◆ MATERIAL:
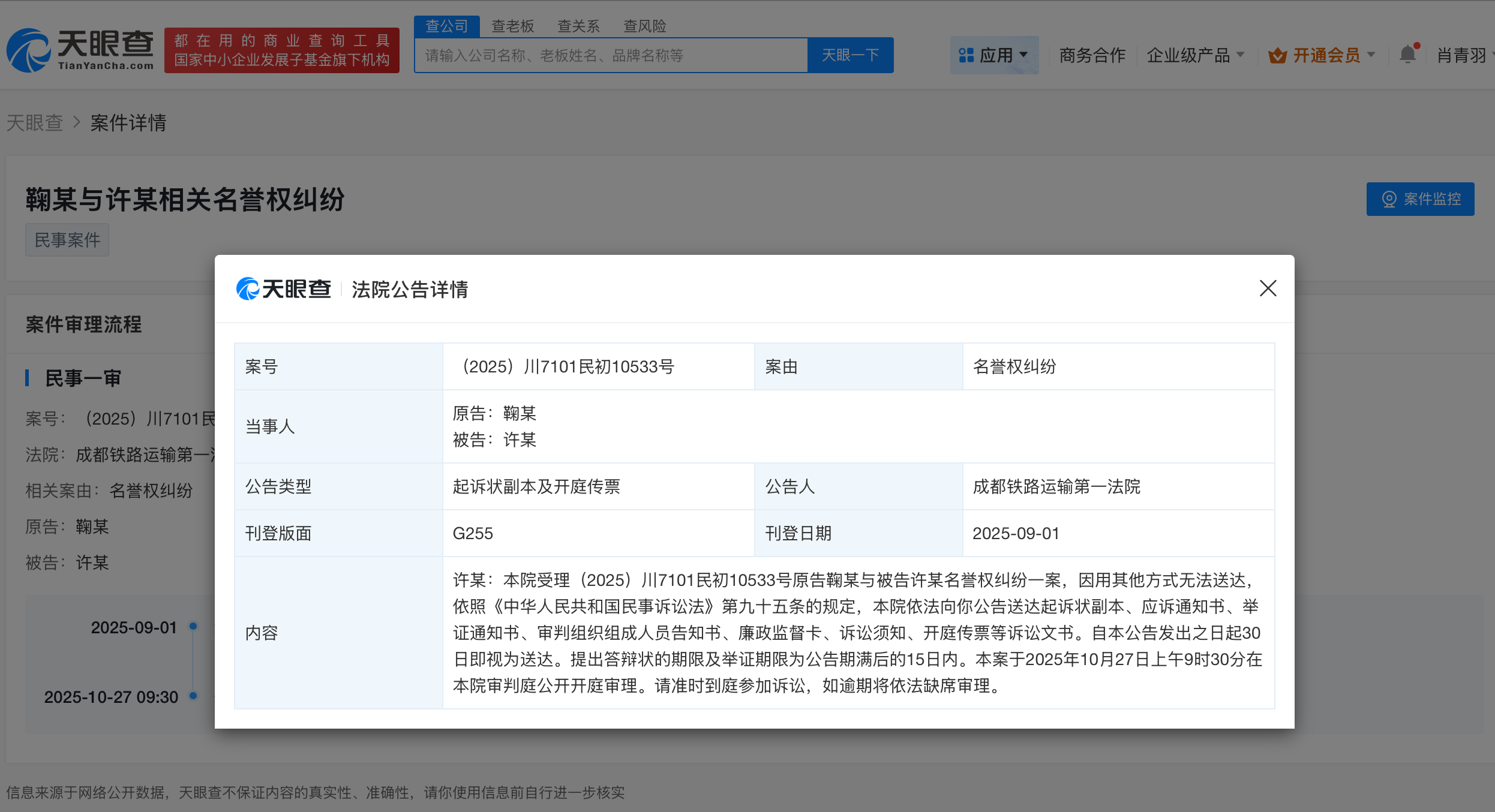Click the crown icon next to 开通会员

click(1278, 55)
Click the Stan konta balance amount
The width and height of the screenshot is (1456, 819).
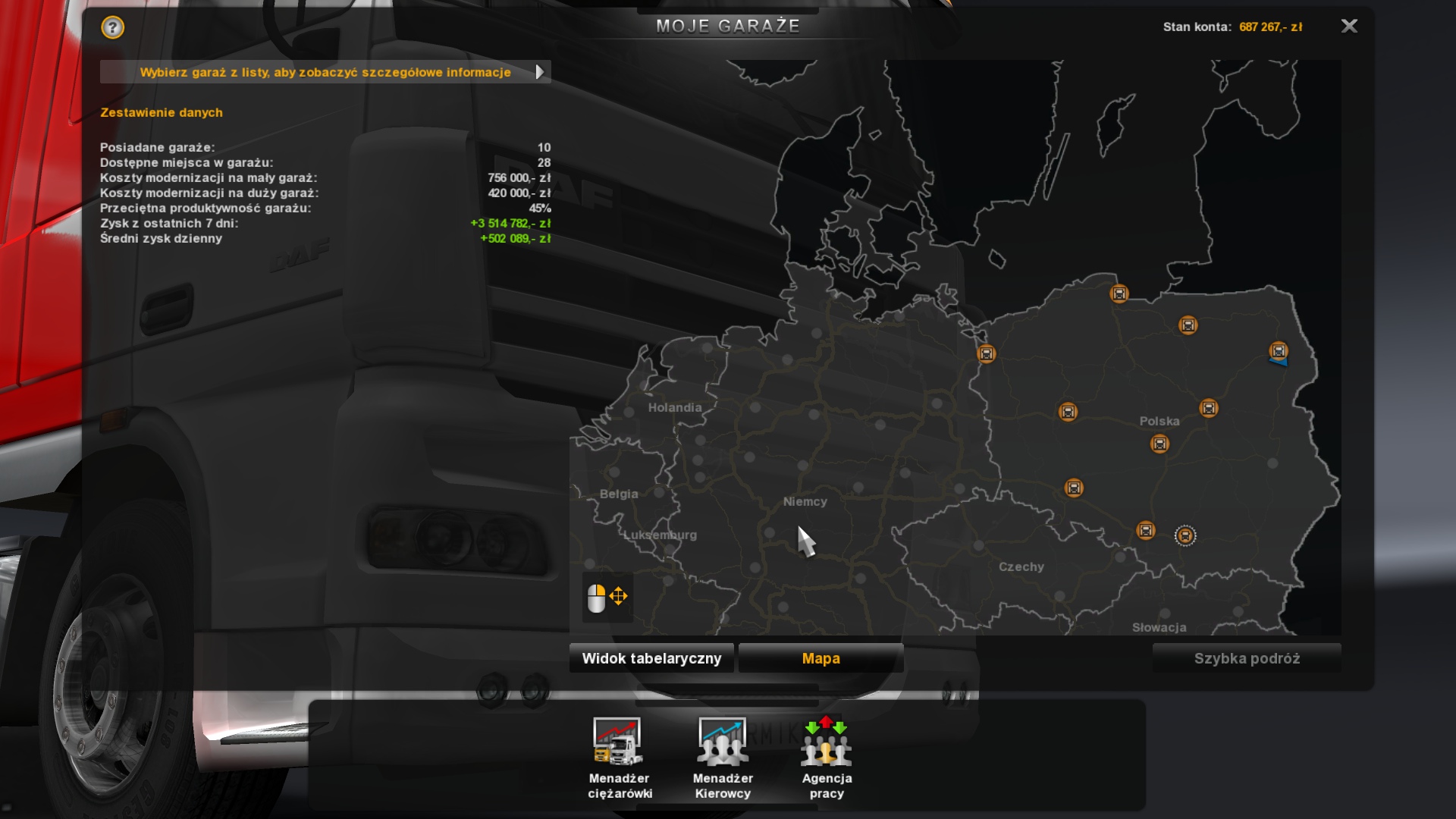(1270, 27)
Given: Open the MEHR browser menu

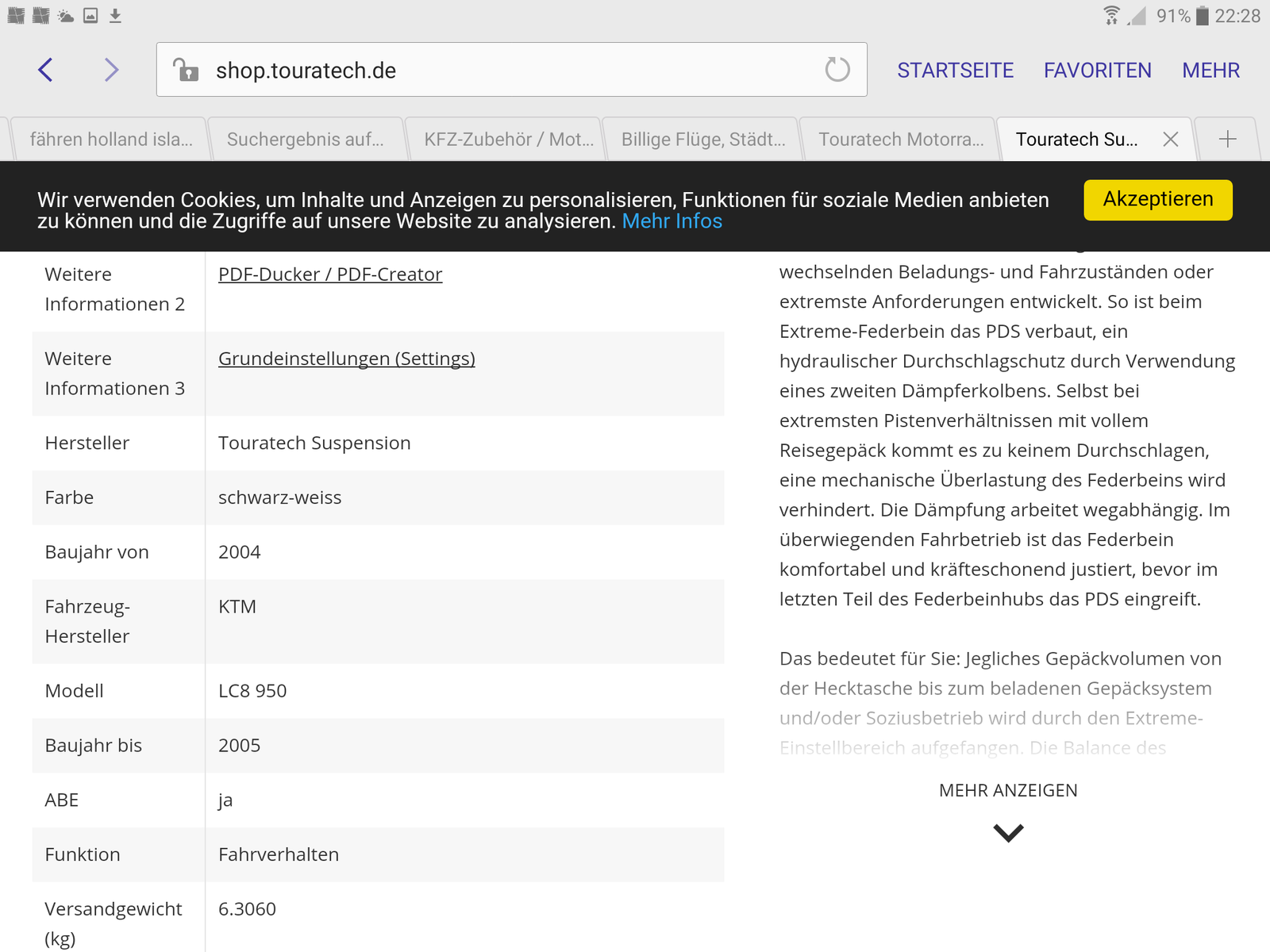Looking at the screenshot, I should point(1210,71).
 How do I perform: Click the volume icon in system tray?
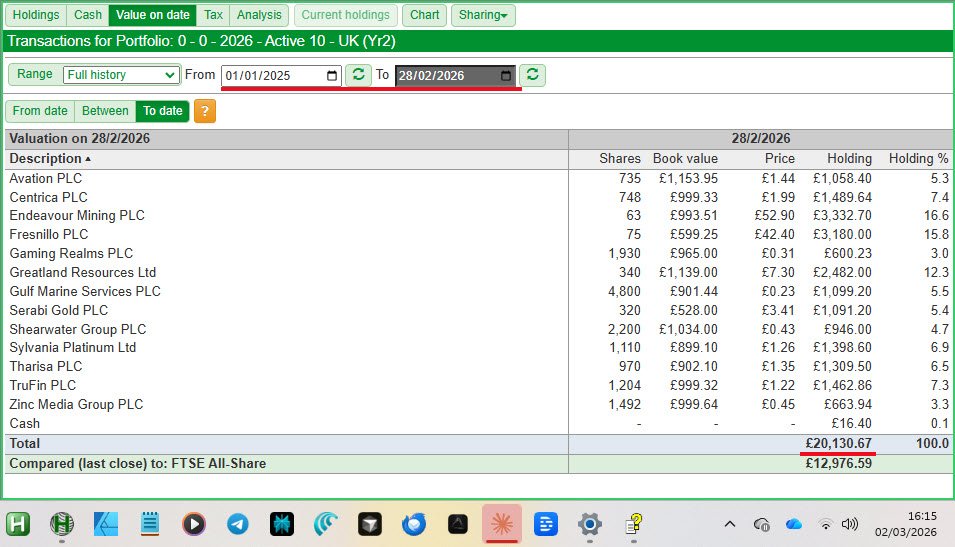850,523
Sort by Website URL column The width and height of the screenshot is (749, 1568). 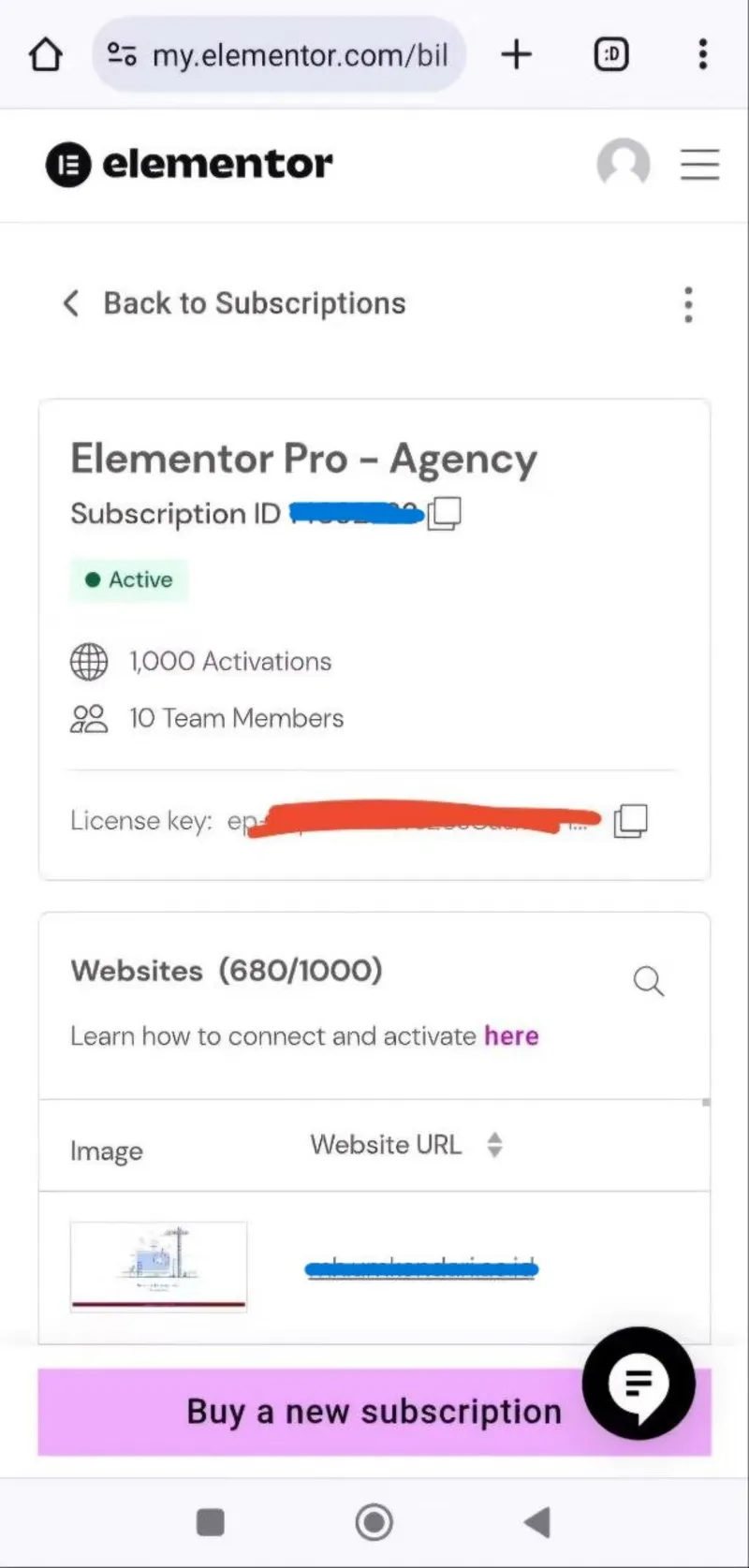coord(494,1145)
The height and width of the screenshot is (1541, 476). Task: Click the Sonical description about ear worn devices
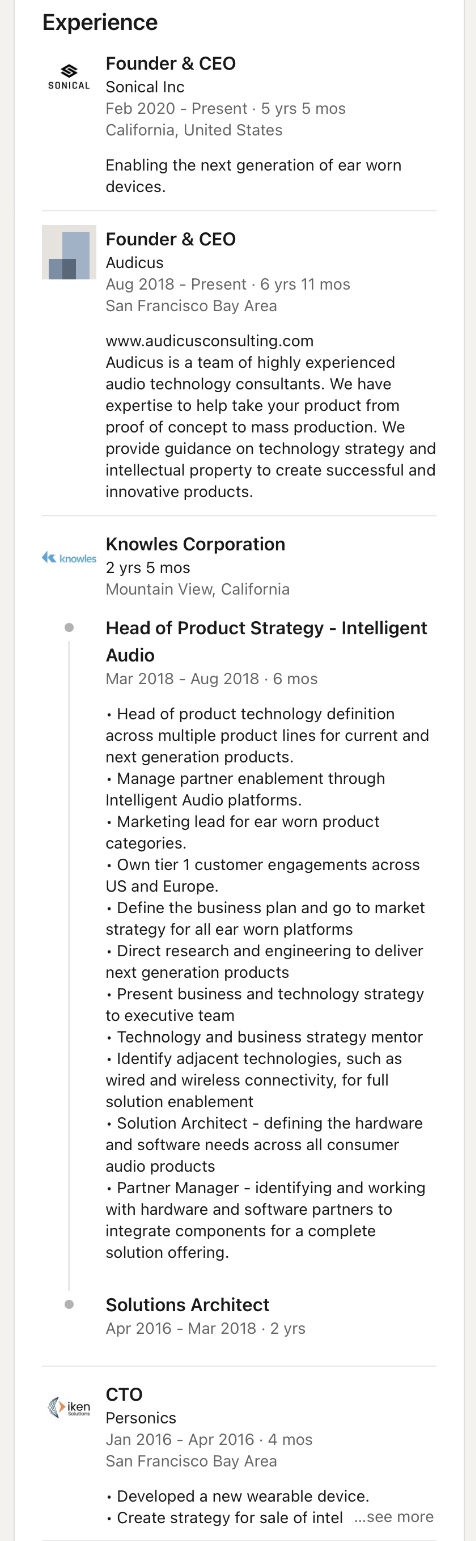point(254,176)

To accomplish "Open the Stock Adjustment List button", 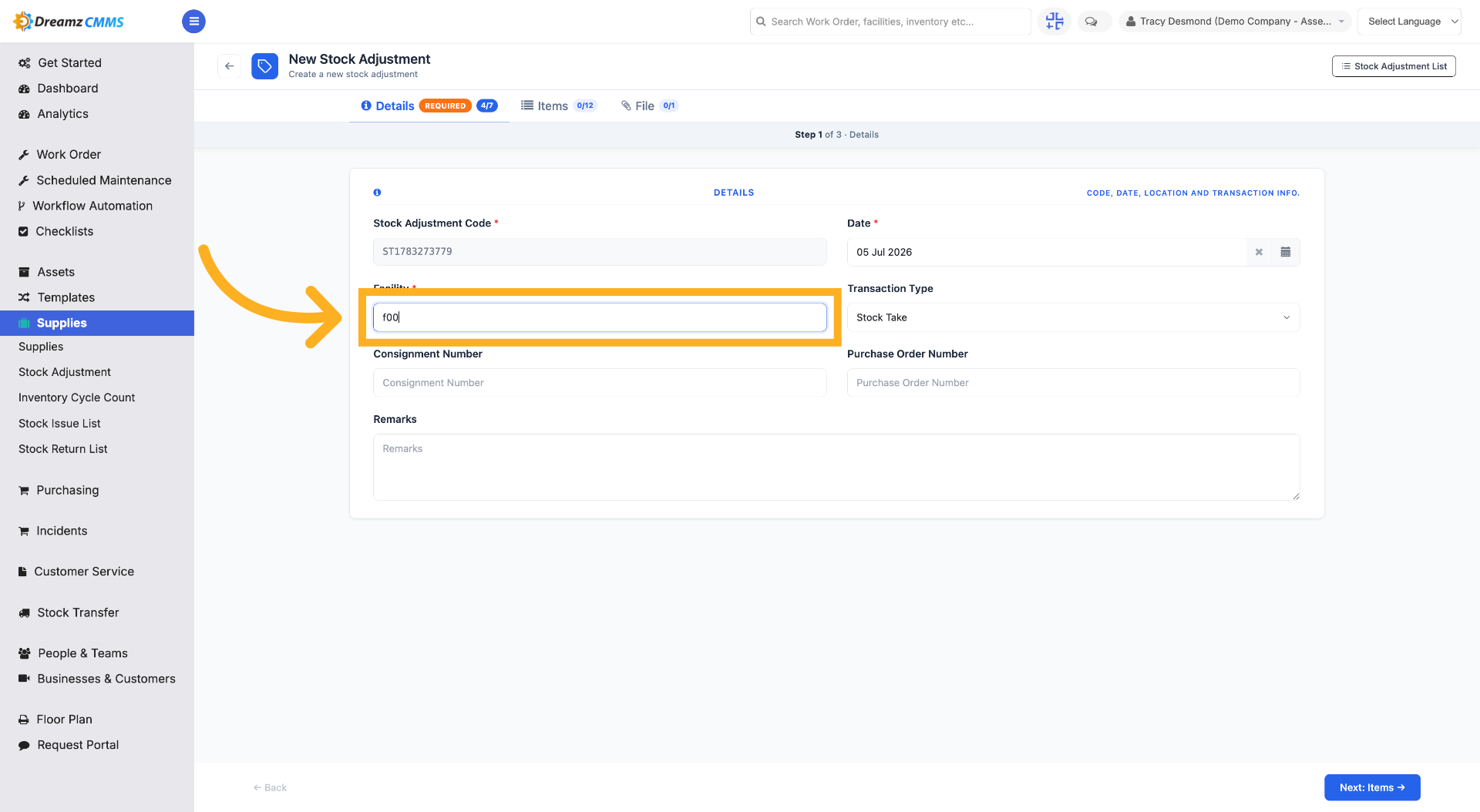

◆ PROBLEM REQUIREMENTS: Reproduce the lines verbatim, beginning with the line containing "The height and" and continuing through the last of the lines, and omit the pictures from your reproduction.

◆ IN RESPONSE:
The height and width of the screenshot is (1541, 476). Task: Click the Sonical description about ear worn devices
point(254,176)

To accomplish "Open the Stock Adjustment List button", 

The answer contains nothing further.